→ PROBLEM:
A faithful transcription of all the entries below is needed, without the pictures.

→ TASK INPUT:
┏━━

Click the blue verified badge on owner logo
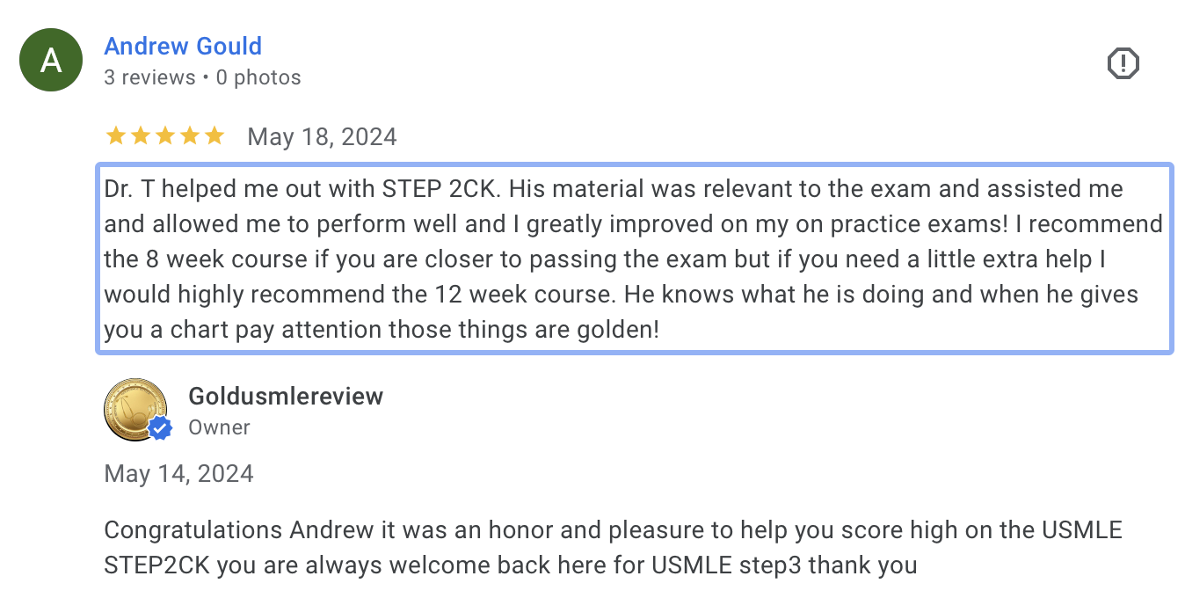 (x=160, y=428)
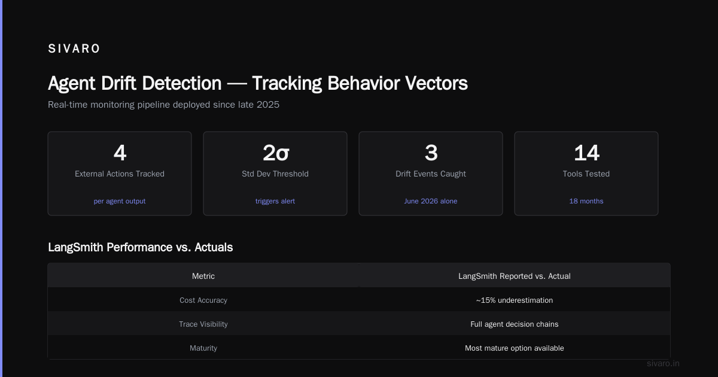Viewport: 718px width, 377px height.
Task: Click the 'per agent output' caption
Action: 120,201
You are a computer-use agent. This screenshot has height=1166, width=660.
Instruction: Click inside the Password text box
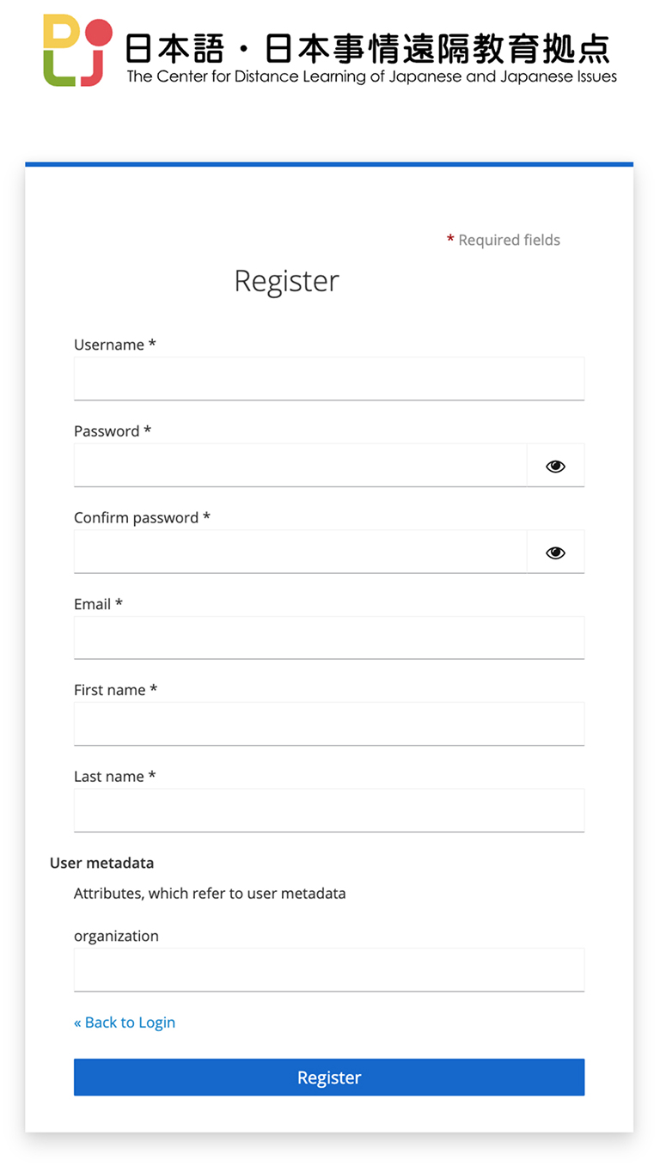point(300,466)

┗━━

→ RESPONSE BOX:
Click the blue verified badge on owner logo
 (x=160, y=428)
Viewport: 718px width, 377px height.
Task: Click the 'per agent output' caption
Action: 120,201
You are a computer-use agent. This screenshot has height=1166, width=660.
Instruction: Click inside the Password text box
point(300,466)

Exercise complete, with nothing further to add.